I have been reading a book titled 'Final Gifts' written by two hospice nurses. It is a compilation of many stories of how people were able to come to peace with death. It also has alot of very important advice about how to interpret the message of people who are dying. They can be verbal, might not make any sense and so forth. I highly recommend this book, although it is a very sad read, it offered valuable advice on what to look for, what to listen for, what to do and what not to do. A very compassionate book geared to helping people that are caregivers to terminal patients, to actually help the person who is dying feel at peace.

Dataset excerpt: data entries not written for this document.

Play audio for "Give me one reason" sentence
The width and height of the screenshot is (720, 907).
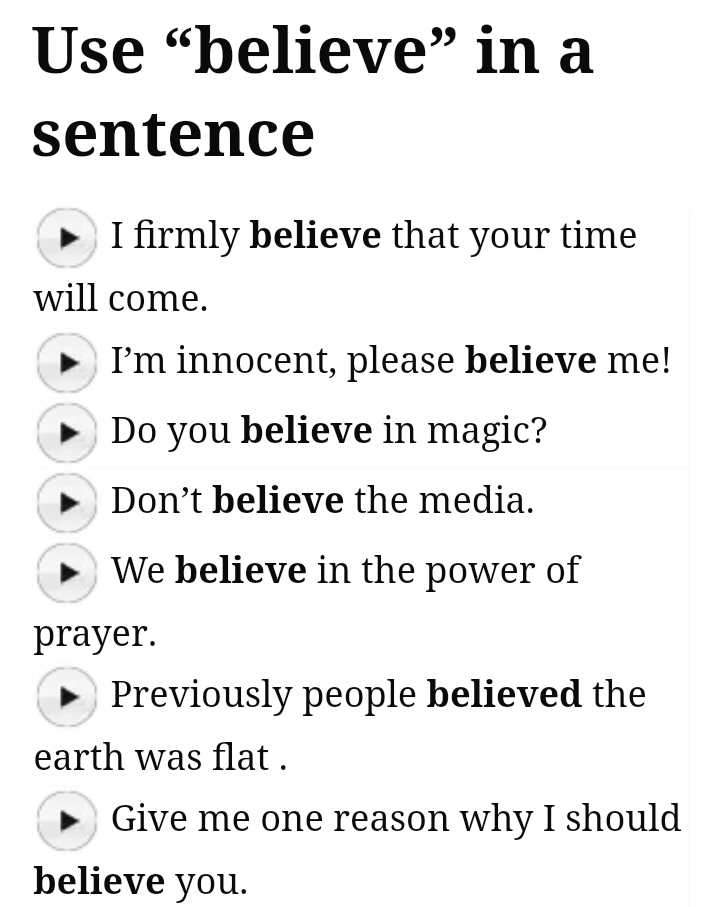coord(67,820)
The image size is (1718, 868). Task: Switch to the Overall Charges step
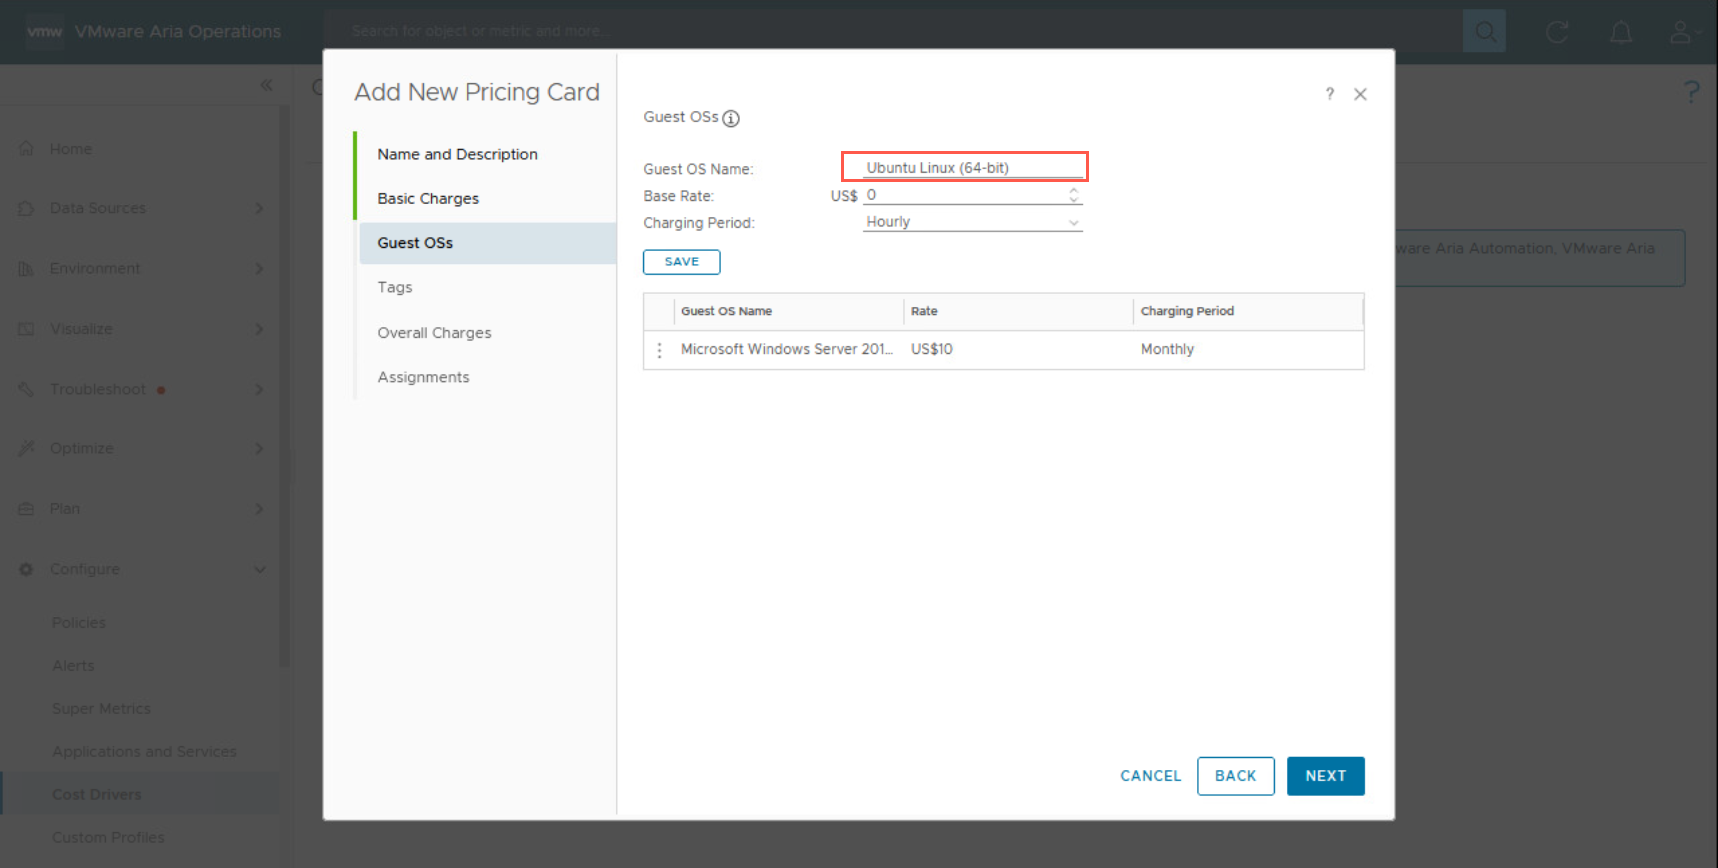click(x=434, y=333)
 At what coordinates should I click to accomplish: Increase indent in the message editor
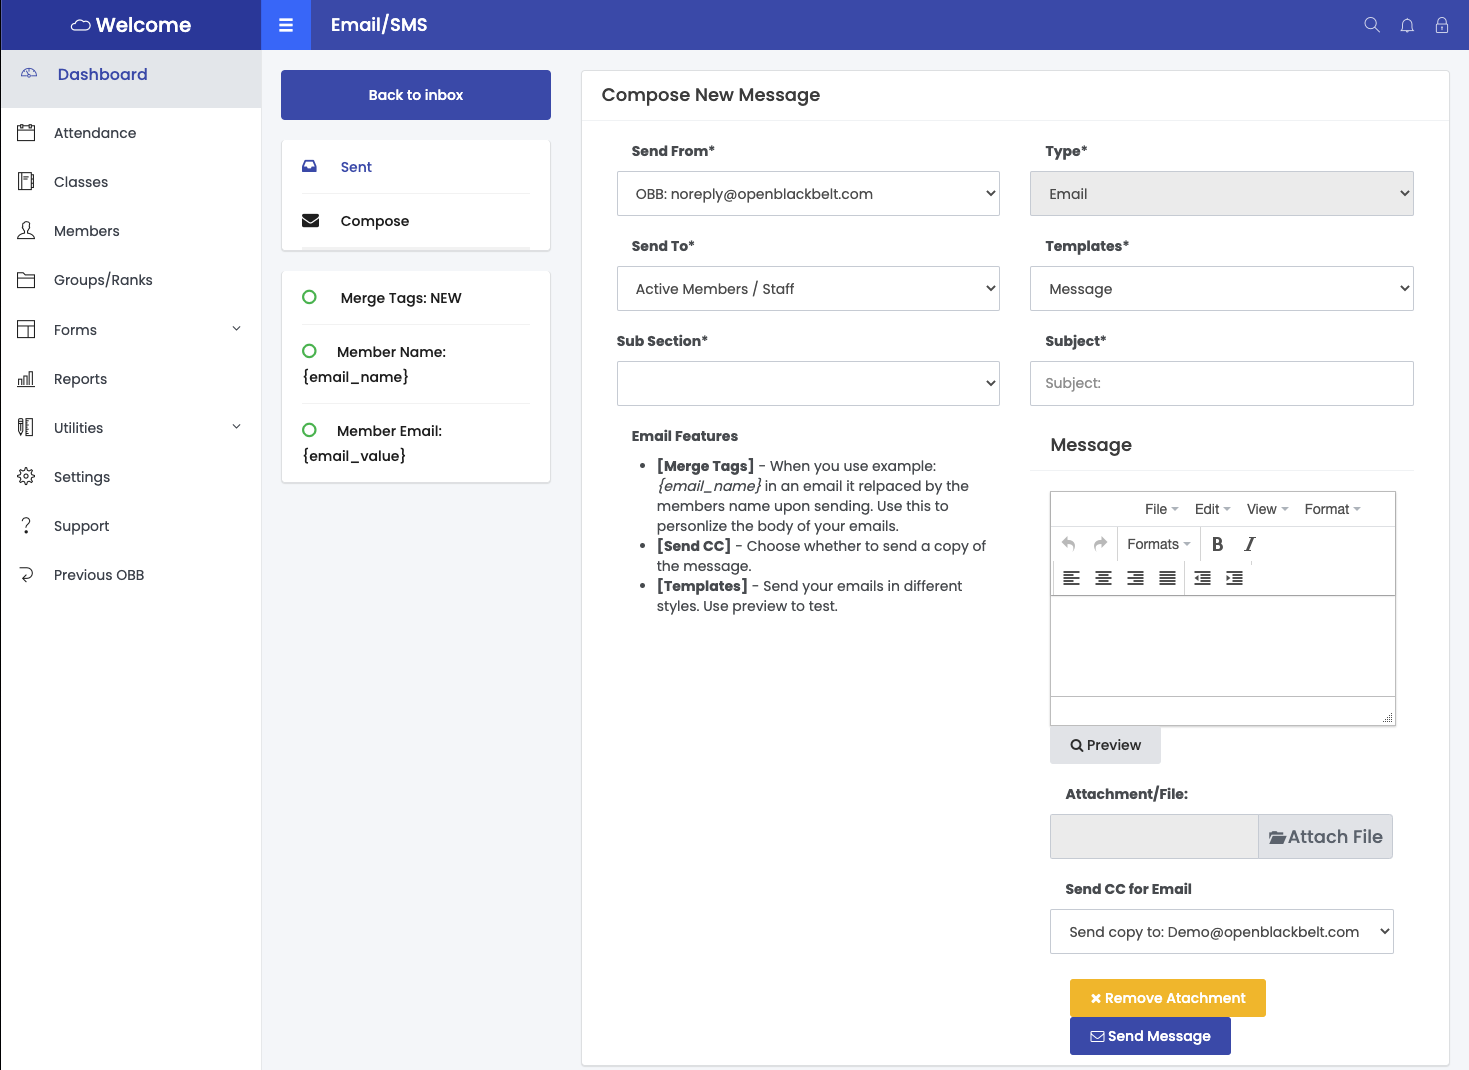1234,578
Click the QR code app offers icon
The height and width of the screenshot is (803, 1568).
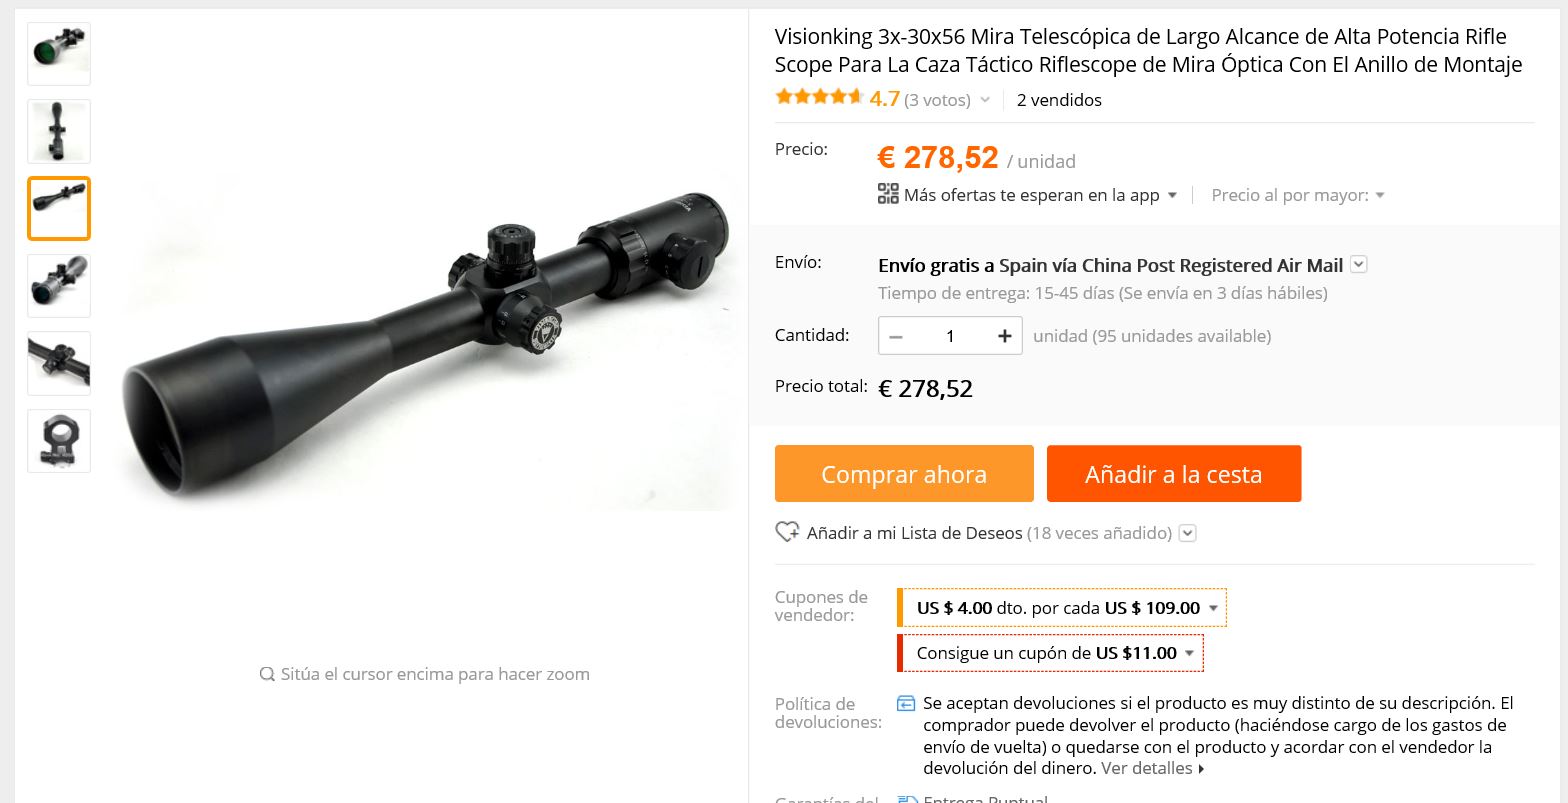point(888,194)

I know this is scary and frustrating, there is no way around it. Take comfort in the comfort you offer to your Mom. It really brings me great joy to know that I have been able to bring a measure of security, or peace, or comfort, or even humor to her. I am myself and sometimes I ask her dumb questions that seem weird or morbid but I think it is very important to give her the respect of her being my Mom. By that I mean, listen to her, don't try and protect her from herself, try not to treat her like a child. Tell her that you truly believe that the family and her will be all right somehow....no matter what. When she sees that you have it together, she will feel reassured.
This is really tough Lisa and I could go on for hours. For now, I'll let you digest what I wrote and if you are able, write back. Like you, I also wrote in because I didn't want to feel so isolated. It helped me to see others dealing with this disease in a dignified manner. I have received so much inspiration and support by listening and also by sorting out my own feelings by writing.